Promising early results

Recker, a consultant with Cedar Valley Innovation in Waterloo, Iowa, works with growers in Iowa and neighboring states to test out different practices — including wide-row corn with cover crops interseeded. However, before he was experimenting with wide-row corn, Recker was known for his work with strip intercropping — planting four or eight rows of corn, followed by four or eight rows of soybeans, and another four or eight rows of corn — to take advantage of additional sunlight on outside corn rows.

"I've got a good friend who had loaned me some ground for a few years, and he said, 'Go do whatever you want on it,' so I did," Recker says. "One morning over coffee, he said, 'You're doing strip intercropping to capture more sunlight; why don't we plant corn in 40-inch rows like we used to?' Because my planter was a 30-inch planter, I said, 'Why don't I just plant on 60 inches?' I fully expected it to be a train wreck — it wasn't. It was really good. That was 2017."

In fact, Recker's 2017 trials, and follow-up, on-farm trials with 12 growers in 2018, revealed corn on 60-inch rows yielded, on average, within 95% of 30-inch rows.

Focus on soil health

Since then, Recker's goals have shifted to accumulating more cover crop biomass. This year, in several fields in Black Hawk County, he's planted corn on 30-inch rows with and without cover crops, and 60- and 90-inch rows with six-way and 14-way cover crop mixes. These 90-inch rows include single rows and twin rows. In the case of wide rows, it's not the corn that benefits most from the sunlight — it's the cover crops.

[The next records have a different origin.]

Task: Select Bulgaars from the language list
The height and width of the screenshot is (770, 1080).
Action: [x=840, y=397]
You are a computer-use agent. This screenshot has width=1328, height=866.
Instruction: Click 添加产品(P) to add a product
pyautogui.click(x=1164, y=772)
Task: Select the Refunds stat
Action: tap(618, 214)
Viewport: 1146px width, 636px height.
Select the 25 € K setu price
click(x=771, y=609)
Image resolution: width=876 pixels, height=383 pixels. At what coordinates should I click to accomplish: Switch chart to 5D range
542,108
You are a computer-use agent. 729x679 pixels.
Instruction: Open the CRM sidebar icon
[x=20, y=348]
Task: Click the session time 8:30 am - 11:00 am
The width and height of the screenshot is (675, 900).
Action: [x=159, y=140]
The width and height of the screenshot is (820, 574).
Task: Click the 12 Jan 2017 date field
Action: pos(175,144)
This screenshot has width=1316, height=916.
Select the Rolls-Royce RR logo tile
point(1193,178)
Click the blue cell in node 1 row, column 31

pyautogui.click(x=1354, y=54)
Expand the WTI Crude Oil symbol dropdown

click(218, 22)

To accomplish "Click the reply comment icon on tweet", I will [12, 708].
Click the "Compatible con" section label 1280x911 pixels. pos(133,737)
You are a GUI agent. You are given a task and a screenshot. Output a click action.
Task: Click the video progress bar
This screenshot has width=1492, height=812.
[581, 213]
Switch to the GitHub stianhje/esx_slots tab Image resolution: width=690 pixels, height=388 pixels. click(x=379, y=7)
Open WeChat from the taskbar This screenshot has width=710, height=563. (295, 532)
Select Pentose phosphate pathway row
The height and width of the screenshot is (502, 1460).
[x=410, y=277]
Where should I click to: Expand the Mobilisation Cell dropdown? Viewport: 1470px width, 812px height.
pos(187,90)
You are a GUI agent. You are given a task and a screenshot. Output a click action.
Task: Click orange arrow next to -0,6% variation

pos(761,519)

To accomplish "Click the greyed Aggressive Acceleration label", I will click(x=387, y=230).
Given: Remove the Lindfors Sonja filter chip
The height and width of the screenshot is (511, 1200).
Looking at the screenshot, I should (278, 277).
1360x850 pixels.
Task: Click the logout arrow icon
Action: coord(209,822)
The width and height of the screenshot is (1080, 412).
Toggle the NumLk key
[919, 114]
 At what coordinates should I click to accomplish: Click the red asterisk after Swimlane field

"The term we've come up with is, this is an 'opportunity space,'" Recker says. "If we could get the corn where it would be just about as profitable on wide rows as it is with 30-inch rows, this is an opportunity for growing soil, growing forage, even growing produce to get more revenue."

The 14-way mix includes cowpeas, forage soybeans, crimson clover, sweet clover, Italian ryegrass, pearl millet, forage collards, radish, turnips, buckwheat, flax and safflower. Meanwhile, the six-way mix includes hairy vetch, red clover, annual ryegrass, rapeseed, buckwheat and different pulses.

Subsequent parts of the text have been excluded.